Check out this video of Westjet’s Christmas video this year.

Chart of the Week:

Inflation has been a hot topic in 2021. With the highly anticipated release of the November Consumer Price Index on Friday, coming in at 6.8% year over year, inflation seems to be running even hotter as the year progresses. In fact, as illustrated in  this chart, inflation in the U.S. is running at its highest pace since the early 1980s. 

The causes of the recent spike in inflation fall into two main groups: ongoing supply chain disruptions and a massive increase in the money supply. Supply chain disruptions are reported almost daily now, due in part to events such as COVID outbreaks shutting down factories in Asia, the week-long blockage of the Suez Canal earlier this year, and a bottleneck of almost 100 container ships parked offshore at ports in California that can’t unload. The increase in money supply isn’t specifically discussed as often in mainstream media, but this increase is a result of massive Quantitative Easing by the central bank, the U.S. Federal Reserve. With the creation of literally trillions of new dollars, that money finds its way into the financial system. The presence of more dollars chasing the same (or less) amount of goods, the unsurprising result is an increase in prices.

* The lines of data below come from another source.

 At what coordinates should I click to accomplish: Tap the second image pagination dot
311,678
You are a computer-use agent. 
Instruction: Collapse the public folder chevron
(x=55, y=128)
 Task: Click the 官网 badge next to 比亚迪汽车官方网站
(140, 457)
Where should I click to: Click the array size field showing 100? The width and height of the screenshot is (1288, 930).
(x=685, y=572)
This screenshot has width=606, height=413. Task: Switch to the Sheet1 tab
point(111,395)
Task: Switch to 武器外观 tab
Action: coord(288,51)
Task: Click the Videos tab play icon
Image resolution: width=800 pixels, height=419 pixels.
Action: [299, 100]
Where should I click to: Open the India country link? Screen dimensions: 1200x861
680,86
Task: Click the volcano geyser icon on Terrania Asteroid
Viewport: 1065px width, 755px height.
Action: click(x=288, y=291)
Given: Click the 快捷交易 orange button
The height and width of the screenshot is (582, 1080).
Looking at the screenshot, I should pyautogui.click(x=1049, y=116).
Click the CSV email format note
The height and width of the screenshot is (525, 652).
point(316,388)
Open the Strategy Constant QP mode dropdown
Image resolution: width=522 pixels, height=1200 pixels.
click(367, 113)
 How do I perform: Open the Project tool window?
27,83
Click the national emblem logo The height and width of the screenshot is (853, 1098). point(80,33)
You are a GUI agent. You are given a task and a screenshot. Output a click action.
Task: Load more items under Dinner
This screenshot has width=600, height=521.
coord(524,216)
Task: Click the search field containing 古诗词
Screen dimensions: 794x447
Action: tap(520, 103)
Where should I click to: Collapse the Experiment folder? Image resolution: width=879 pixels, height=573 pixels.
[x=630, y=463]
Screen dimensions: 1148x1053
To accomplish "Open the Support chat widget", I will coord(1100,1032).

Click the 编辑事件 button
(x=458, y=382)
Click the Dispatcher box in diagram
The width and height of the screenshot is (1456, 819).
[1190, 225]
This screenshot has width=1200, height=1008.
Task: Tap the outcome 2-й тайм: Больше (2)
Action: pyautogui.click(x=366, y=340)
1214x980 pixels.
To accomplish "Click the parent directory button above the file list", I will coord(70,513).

The ongoing question of course is: will this last? Some experts believe inflation is here to stay while others argue this inflation is temporary. Only time will tell, but the world should know the answer in the next year or two. If inflation doesn’t come down to the Fed’s 2% long-term target rate in that time, it will be apparent that inflation has been much more persistent. In that case, the U.S. Fed, along with other central banks including the Bank of Canada, will have to act decisively to reduce or eliminate the excess stimulus that was brought in after the onset of the pandemic, including the end of Quantitative Easing and the end of ultra-low interest rates.